[Excerpts from a dataset]
○ ○ ○ ○ ○ ○ ○

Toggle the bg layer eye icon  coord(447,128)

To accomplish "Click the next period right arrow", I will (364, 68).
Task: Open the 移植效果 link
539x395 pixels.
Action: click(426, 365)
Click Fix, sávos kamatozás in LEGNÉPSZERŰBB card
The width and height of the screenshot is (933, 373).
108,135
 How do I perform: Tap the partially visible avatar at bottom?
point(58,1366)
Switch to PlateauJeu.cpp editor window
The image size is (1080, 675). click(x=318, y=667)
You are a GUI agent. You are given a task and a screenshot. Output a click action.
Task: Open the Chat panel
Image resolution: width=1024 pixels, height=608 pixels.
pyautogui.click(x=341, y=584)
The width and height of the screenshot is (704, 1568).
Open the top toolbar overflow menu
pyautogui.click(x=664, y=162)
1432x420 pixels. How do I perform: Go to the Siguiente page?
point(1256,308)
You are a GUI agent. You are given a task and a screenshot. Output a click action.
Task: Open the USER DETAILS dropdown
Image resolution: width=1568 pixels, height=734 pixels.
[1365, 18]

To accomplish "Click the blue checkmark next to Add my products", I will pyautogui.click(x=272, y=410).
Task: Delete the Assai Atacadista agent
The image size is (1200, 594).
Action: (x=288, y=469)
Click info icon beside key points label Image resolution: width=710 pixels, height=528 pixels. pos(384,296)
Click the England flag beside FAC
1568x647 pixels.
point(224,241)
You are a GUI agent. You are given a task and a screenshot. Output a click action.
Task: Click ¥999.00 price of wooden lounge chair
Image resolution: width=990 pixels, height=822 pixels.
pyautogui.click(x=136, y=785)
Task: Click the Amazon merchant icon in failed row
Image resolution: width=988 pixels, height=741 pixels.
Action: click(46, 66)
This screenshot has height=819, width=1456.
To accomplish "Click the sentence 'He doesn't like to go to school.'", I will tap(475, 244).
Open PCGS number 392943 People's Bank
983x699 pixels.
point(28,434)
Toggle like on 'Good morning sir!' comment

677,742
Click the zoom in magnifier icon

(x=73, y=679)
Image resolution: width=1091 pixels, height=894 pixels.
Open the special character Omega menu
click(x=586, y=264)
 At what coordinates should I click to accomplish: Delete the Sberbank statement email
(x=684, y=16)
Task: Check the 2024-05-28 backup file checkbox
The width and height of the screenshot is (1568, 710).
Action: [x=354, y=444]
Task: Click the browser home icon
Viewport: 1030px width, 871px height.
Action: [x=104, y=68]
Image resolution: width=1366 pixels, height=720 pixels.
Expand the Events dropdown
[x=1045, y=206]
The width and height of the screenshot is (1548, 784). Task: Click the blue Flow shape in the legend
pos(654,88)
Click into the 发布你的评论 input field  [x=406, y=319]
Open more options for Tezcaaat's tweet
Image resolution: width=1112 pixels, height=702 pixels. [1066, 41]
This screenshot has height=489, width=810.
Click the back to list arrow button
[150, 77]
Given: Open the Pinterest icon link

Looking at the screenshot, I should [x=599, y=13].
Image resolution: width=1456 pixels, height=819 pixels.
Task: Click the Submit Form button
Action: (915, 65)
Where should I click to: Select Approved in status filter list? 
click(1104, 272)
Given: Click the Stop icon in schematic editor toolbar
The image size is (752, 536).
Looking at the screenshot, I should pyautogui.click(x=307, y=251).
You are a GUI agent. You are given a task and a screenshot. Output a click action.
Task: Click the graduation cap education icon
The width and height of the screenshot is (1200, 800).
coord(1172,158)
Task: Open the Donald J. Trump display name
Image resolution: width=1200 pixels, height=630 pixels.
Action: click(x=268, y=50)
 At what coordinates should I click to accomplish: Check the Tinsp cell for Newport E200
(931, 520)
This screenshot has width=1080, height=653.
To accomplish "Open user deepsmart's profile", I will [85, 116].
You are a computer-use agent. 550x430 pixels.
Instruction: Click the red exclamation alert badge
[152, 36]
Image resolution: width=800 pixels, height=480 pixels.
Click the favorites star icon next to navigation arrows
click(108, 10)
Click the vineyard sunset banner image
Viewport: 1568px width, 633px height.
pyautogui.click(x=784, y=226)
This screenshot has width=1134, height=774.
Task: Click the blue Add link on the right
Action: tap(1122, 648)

○ ○ ○ ○ ○ ○ ○

■ WHAT IS NEEDED: Write out exactly the lines that fall from the line with "Image resolution: width=800" to the line with "Click the vineyard sunset banner image" in the records above, keeping both ends.

■ EXERCISE SOLUTION:
Image resolution: width=800 pixels, height=480 pixels.
Click the favorites star icon next to navigation arrows
click(108, 10)
Click the vineyard sunset banner image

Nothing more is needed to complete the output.